Aidemy 2020/10/30
Hello, it is Yope! I am a liberal arts student, but I was interested in the possibilities of AI, so I went to the AI-specialized school "Aidemy" to study. I would like to share the knowledge gained here with you, and I am summarizing it on Qiita. I am very happy that many people have read the previous summary article. Thank you! This time, I will post a memo of stock price forecast 1. Nice to meet you.
What to learn this time ・ Check the flow of stock price forecasts ・ ① Get tweets ・ ② Sentiment analysis (negative / positive analysis)
-There are Technical analysis and Fundamental analysis, and this time we will perform technical analysis.

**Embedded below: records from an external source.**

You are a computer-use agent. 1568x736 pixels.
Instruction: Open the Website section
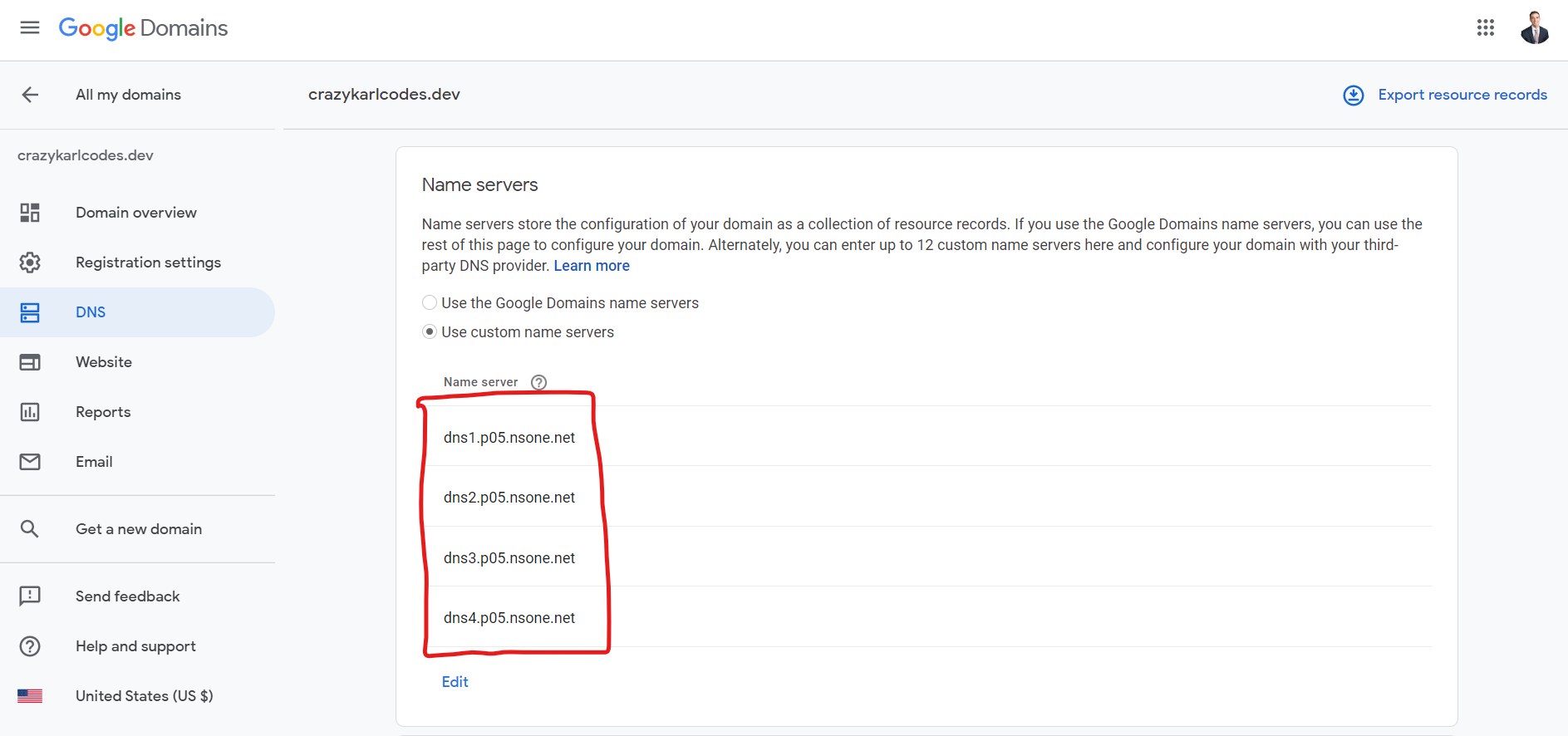click(x=104, y=362)
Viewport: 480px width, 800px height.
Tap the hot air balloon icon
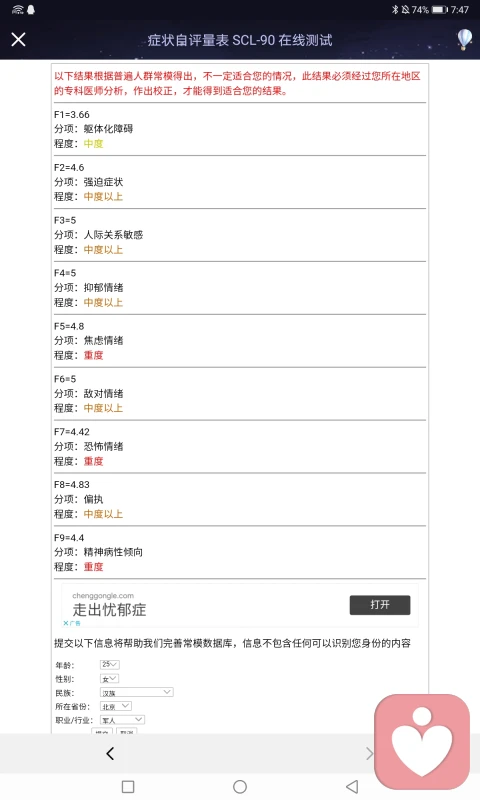pyautogui.click(x=464, y=39)
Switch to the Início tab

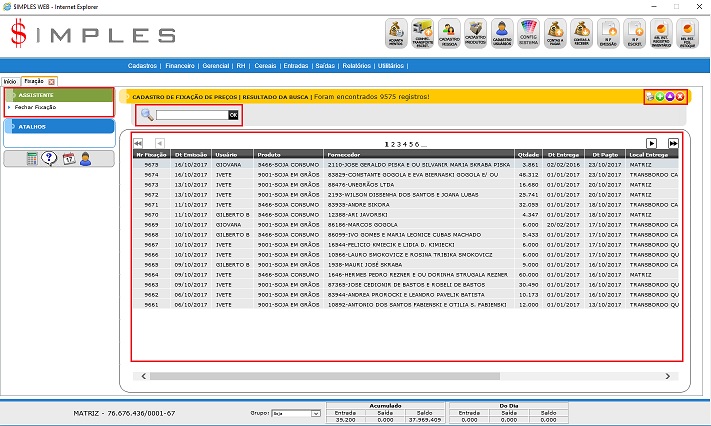(10, 80)
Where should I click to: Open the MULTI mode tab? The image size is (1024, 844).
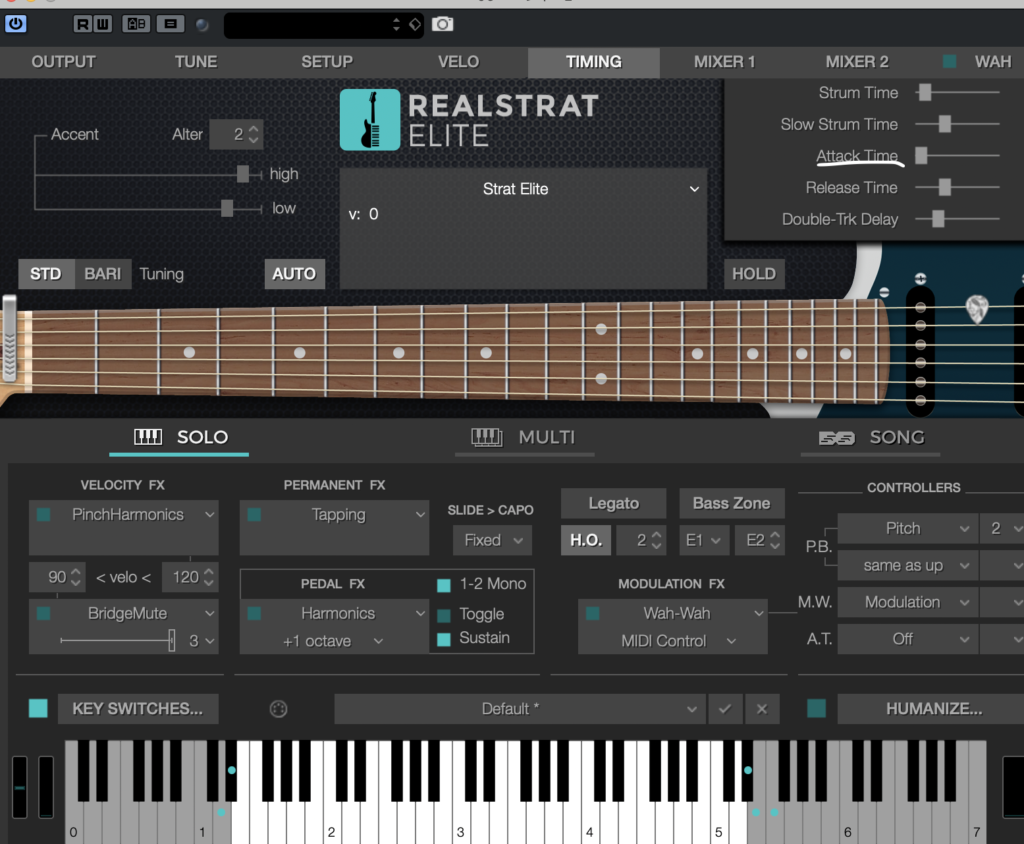pyautogui.click(x=529, y=438)
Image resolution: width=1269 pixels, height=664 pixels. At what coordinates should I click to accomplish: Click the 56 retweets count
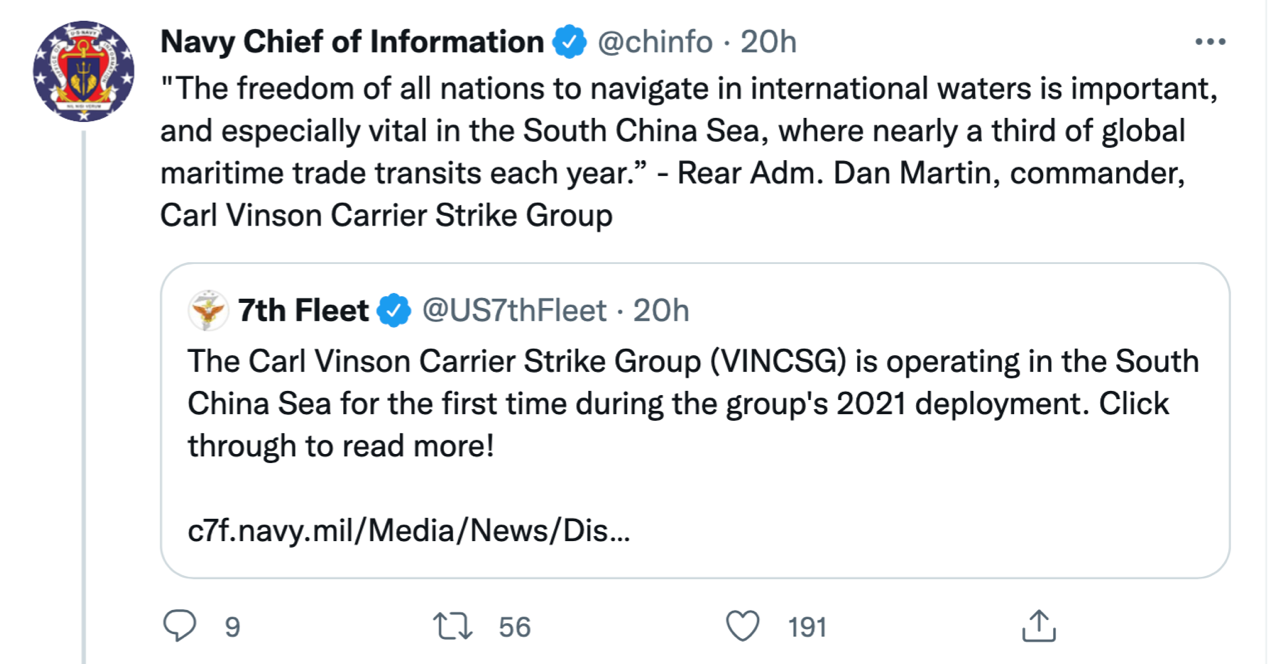(x=515, y=627)
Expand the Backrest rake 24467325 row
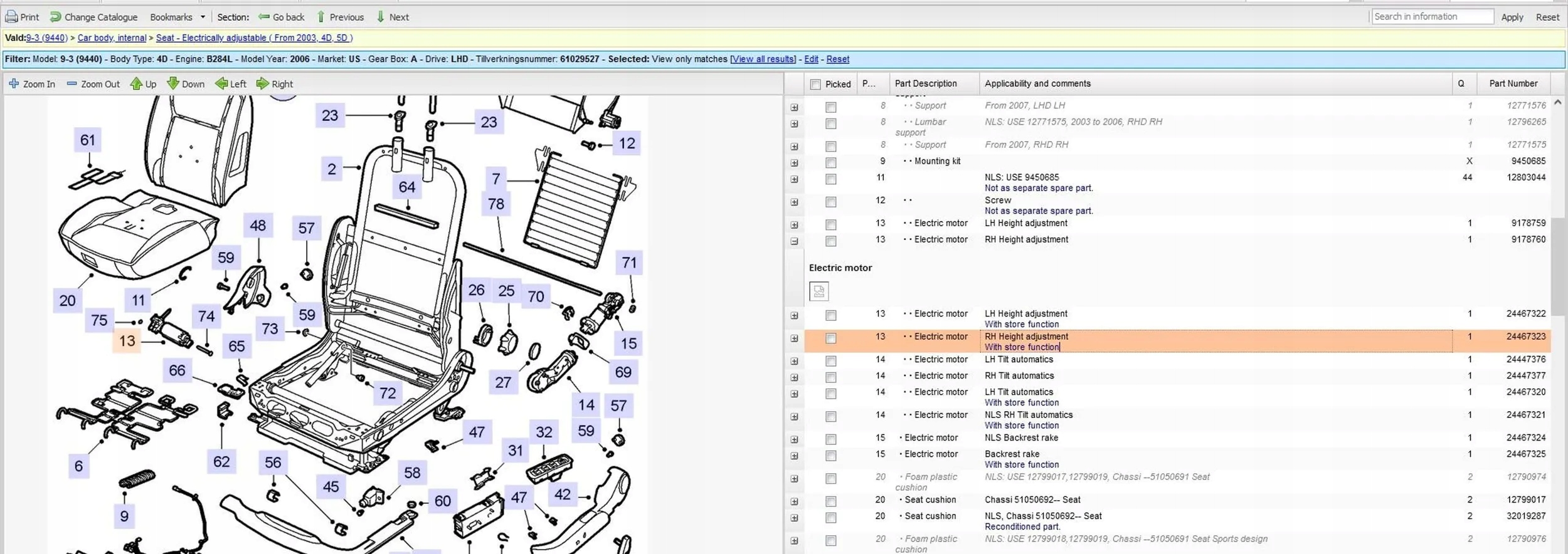 click(x=794, y=456)
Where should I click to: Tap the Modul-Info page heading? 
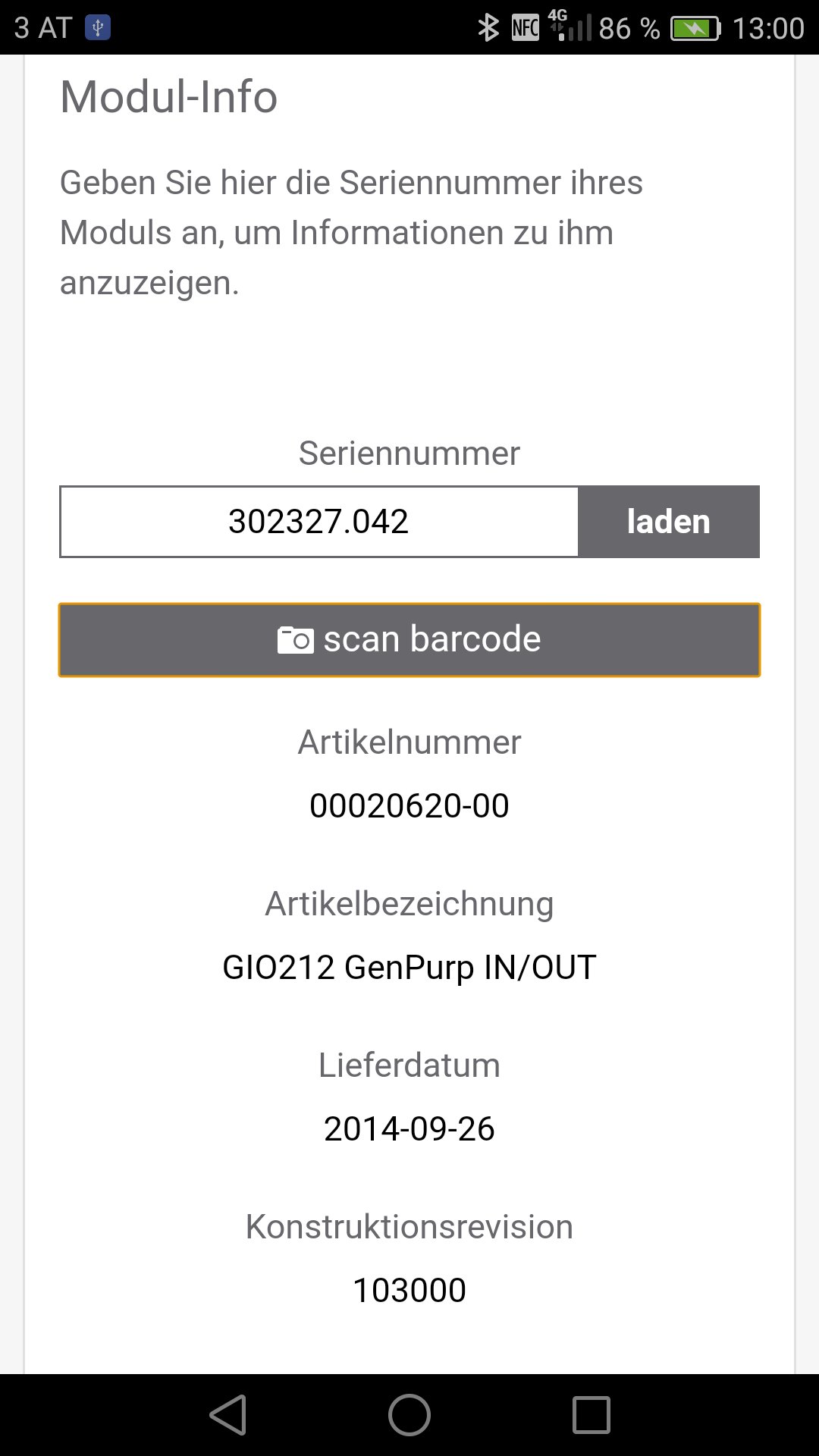168,97
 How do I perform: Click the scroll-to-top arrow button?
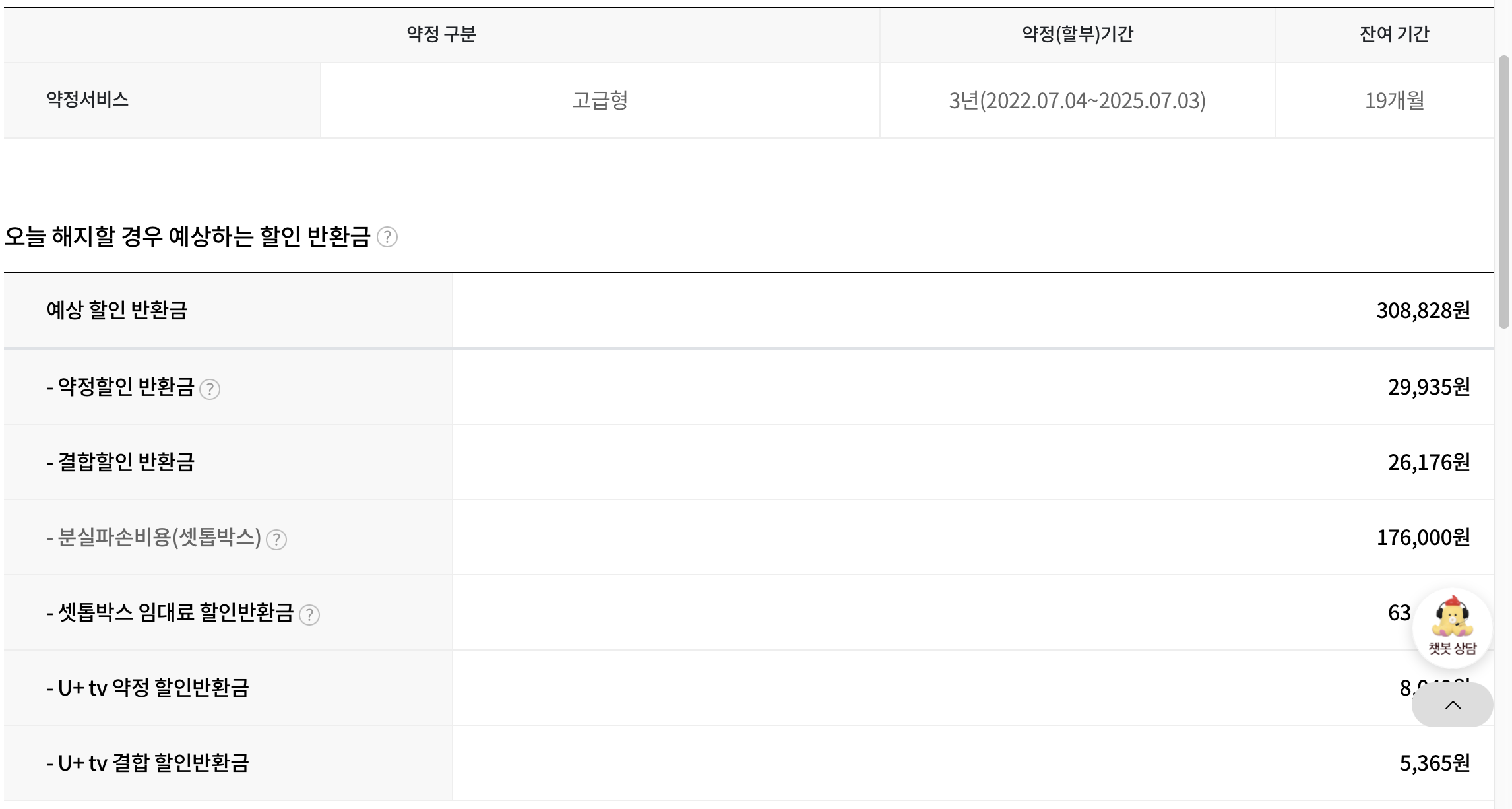1452,705
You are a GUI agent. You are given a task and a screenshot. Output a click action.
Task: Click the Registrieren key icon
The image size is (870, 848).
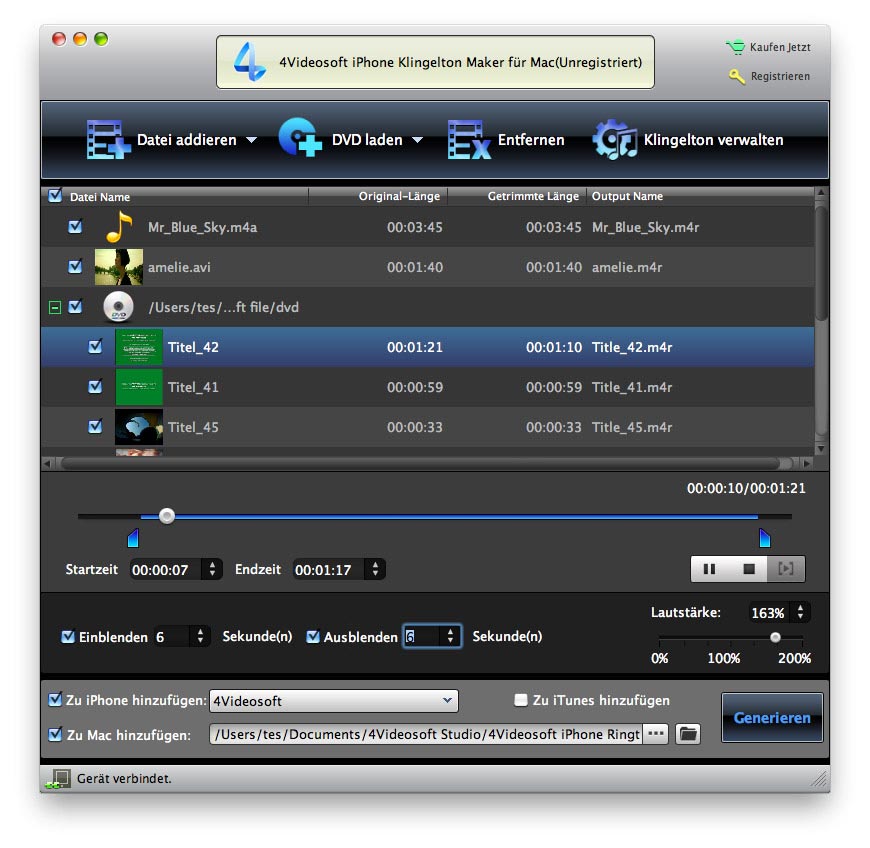737,76

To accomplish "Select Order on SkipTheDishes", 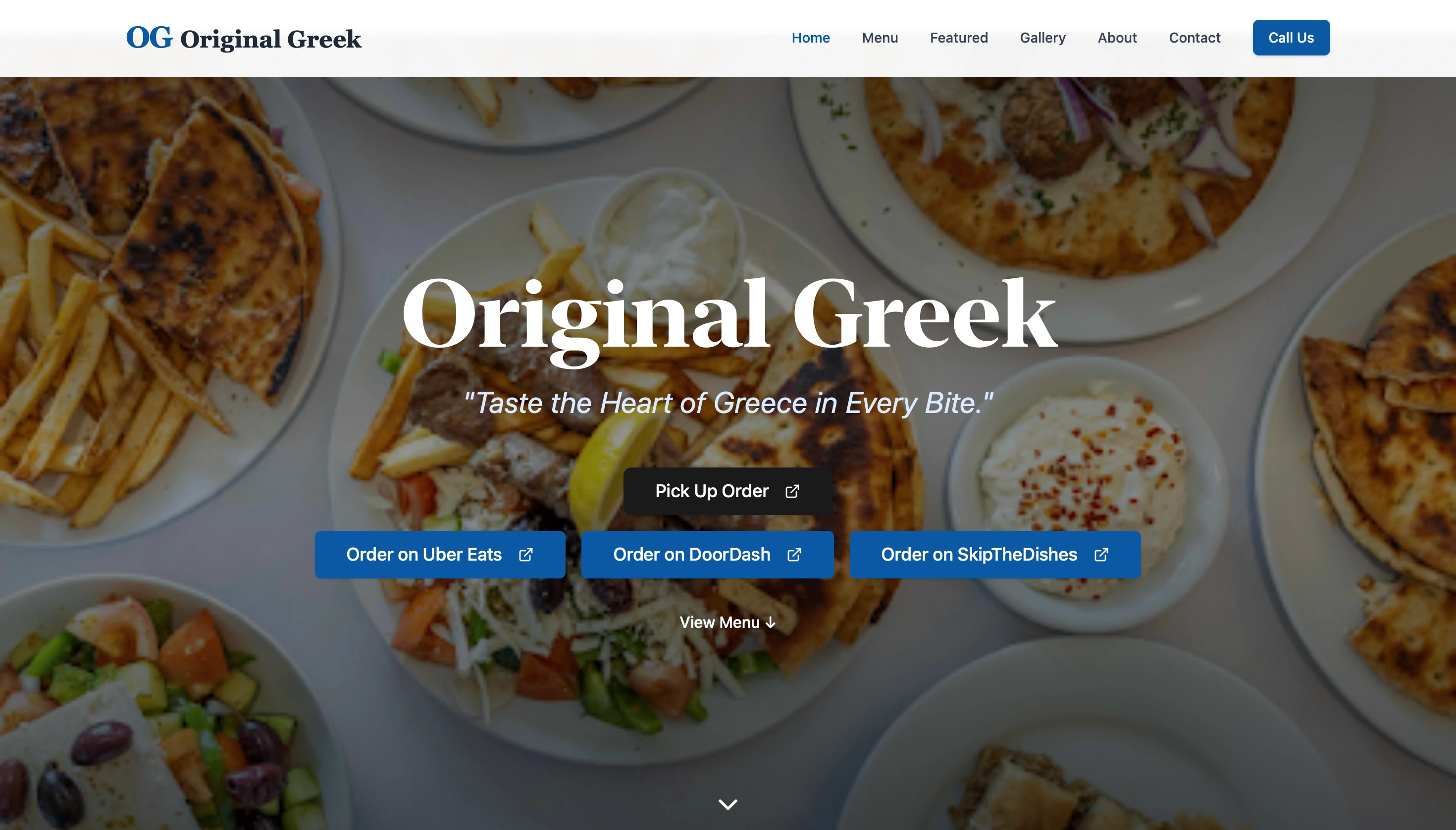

The flow is as follows. (In this Chapter, do ① and ②) (1) Use the Twitter API to get the past tweets of a certain account. (2) Perform daily __ tweet sentiment analysis (negative / positive analysis) __ with the polarity dictionary. ③ Get __time series data of Nikkei Stock Average __. ④ Create a __model that predicts the ups and downs of the stock price on the next day from the daily sentiment.
・ First, register with TwitterAPI. ・ Registration method is omitted. ・ Register and get __ "Consumer Key", "Consumer Secret", "Access Token Secret", "Access Token" __, and use it to get tweets.
-Code![Screenshot 2020-10-17 17.17.36.png](https://qiita-image-store.s3.ap-northeast-1.amazonaws.com/0/698700/126526e1-9450-c2db- 5e75-dfbda9b2f3cd.png)
-The 'python' part of the above code __ "res" __ is the keyword to be acquired.
-Code![Screenshot 2020-10-17 17.24.56.png](https://qiita-image-store.s3.ap-northeast-1.amazonaws.com/0/698700/eb60f385-4acc-774c- b11e-7d4bb2cbeb06.png)
-The '@nikkei_bizdaily' part of the above code "tweets" is the account to be acquired. (@Nikkei_bizdaily is an account of "Nikkei Sangyo Shimbun")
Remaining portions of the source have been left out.